I was too cheap to buy one and just used my thermo books tables from college along with the tables in the MERM.

Part of that reasoning was that I couldn't find a book of tables that was any good either. If you want just steam it is easy, but if I was going to pay +$70 I wanted something with good refrigerants tables too.

So I ended up buying nothing.


----------



## JoeysVee (Jul 20, 2009)

I don't mind paying for one if it will eliminate interpolation. I would love to have a more complete version of steam tables, refrigerant tables, Air prop tables, etc. and everything else from chapter 24. Surely there is a book can has more complete tables than the MERM ch. 24.

Thanks!


----------



## MechGuy (Jul 20, 2009)

JoeysVee said:


> I don't mind paying for one if it will eliminate interpolation. I would love to have a more complete version of steam tables, refrigerant tables, Air prop tables, etc. and everything else from chapter 24. Surely there is a book can has more complete tables than the MERM ch. 24.
> Thanks!



There are numerous threads on this topic.

For Steam I recommend Keenan and Keyes. any year, it doesn't matter. I got one from the 50's for about $10-$15.

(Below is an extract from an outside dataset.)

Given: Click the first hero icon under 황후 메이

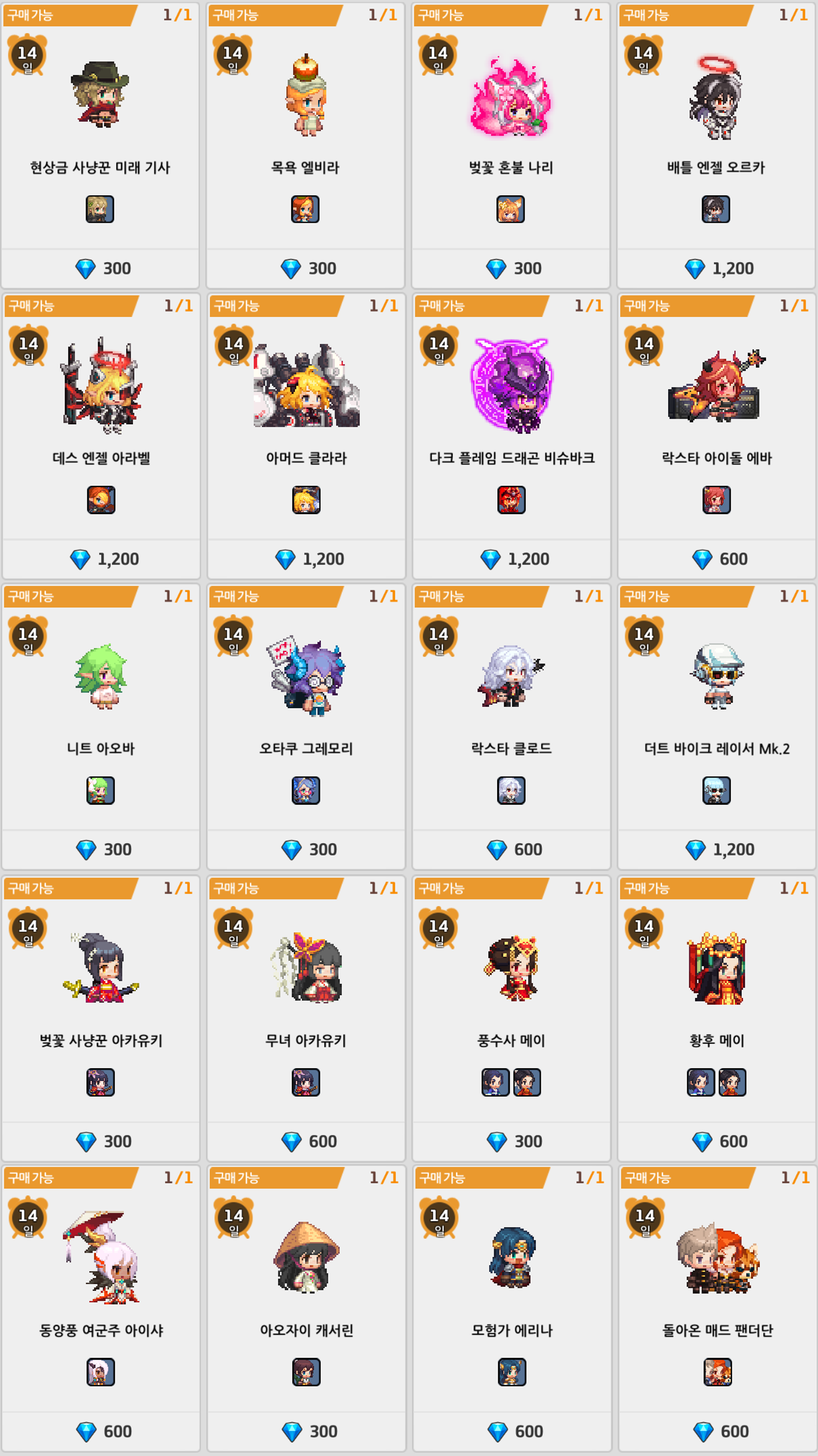Looking at the screenshot, I should point(701,1083).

For Air, I also recomend Keenan. Same price and year I think I got. I think its actually called "Gas tables" but I could be wrong, its been a little while since I bought this.

For other Refriegerants, I would use the latest ASHRAE Fundamentals book. we're at 2009 now I think? Mine was from '97. Back then it was Chapter 19, THERMOPHYSICAL PROPERTIES OF REFRIGERANTS.


----------



## Sschell (Jul 20, 2009)

^2nd


----------



## JoeysVee (Jul 20, 2009)

Thanks for the help! :multiplespotting:



MechGuy said:


> There are numerous threads on this topic.For Steam I recommend Keenan and Keyes. any year, it doesn't matter. I got one from the 50's for about $10-$15.
> 
> For Air, I also recomend Keenan. Same price and year I think I got. I think its actually called "Gas tables" but I could be wrong, its been a little while since I bought this.
> 
> For other Refriegerants, I would use the latest ASHRAE Fundamentals book. we're at 2009 now I think? Mine was from '97. Back then it was Chapter 19, THERMOPHYSICAL PROPERTIES OF REFRIGERANTS.


----------